Cyber Incident Victim: Cravath Swaine & Moore LLP
Date:
Jul 2015
Location:
United States of America
Summary
Cravath Swaine & Moore LLP experienced a network compromise by hackers targeting confidential information for insider trading, alongside another major law firm. The FBI investigated breaches potentially enabling illicit stock market gains through unauthorized access to material non-public data. Attackers utilized stolen credentials and malware to infiltrate and monitor corporate networks, part of a broader campaign prompting federal warnings to the legal sector. Compromised systems risked exposure of sensitive client details and employee records, heightening vulnerabilities to subsequent phishing and social engineering exploits. Law firms were specifically targeted due to their role in handling privileged corporate intelligence and trade secrets.
| CIA Posture | Motives | Tactics, Techniques & Procedures |
|---|---|---|
| Available to members | 1 motive | 2 techniques |
| Threat Actors | Type | Location |
|---|---|---|
| 0 actors | Available to members | Available to members |
Description
In mid-2015, hackers breached the computer networks of Cravath Swaine & Moore LLP, a prominent US law firm specializing in financial services and corporate law. The intrusion was discovered during an FBI investigation that began in 2015 and expanded to include a similar breach at Weil Gotshal & Manges LLP. Attackers used stolen credentials to gain privileged access, infected systems with malware, and monitored networks for material non-public information related to corporate clients' business ventures. The FBI determined the breaches were part of a coordinated insider trading scheme where criminals sought advance knowledge of mergers, acquisitions, or earnings announcements to place strategic stock market bids. By February 2016, investigators identified connections to cybercriminal forums where actors advertised phishing services specifically targeting international law firms, with one Russian forum post explicitly naming potential target firms. The Financial Services Information Sharing and Analysis Center (FS-ISAC) and cybersecurity firm Flashpoint disseminated warnings about the campaign, noting its focus on patent and intellectual property attorneys who handle sensitive corporate data.

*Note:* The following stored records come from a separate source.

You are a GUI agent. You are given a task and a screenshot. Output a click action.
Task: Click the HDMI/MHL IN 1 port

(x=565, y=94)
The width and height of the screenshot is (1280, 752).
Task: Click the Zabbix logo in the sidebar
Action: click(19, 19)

The FBI issued a Private Industry Notification alerting law firms that attackers were maintaining persistent network access to harvest confidential client information prior to public disclosures. Forensic analysis revealed the hackers sought two primary data types: insider information for stock manipulation and executive email lists for future phishing operations targeting large corporations. This incident mirrored a separate 2015 case where hackers breached newswire services like PR Newswire to steal earnings reports, resulting in SEC charges against 32 individuals. At Cravath, compromised systems potentially exposed employee credentials and client records, creating risks for secondary fraud schemes. The firm coordinated with federal investigators to assess breach scope while advising staff to monitor financial accounts, verify email sources, and reset vulnerable passwords. No public confirmation emerged regarding whether stolen data was successfully used for illicit trades, though the FBI's ongoing investigation suggested operational connections between the law firm intrusions and international trading networks.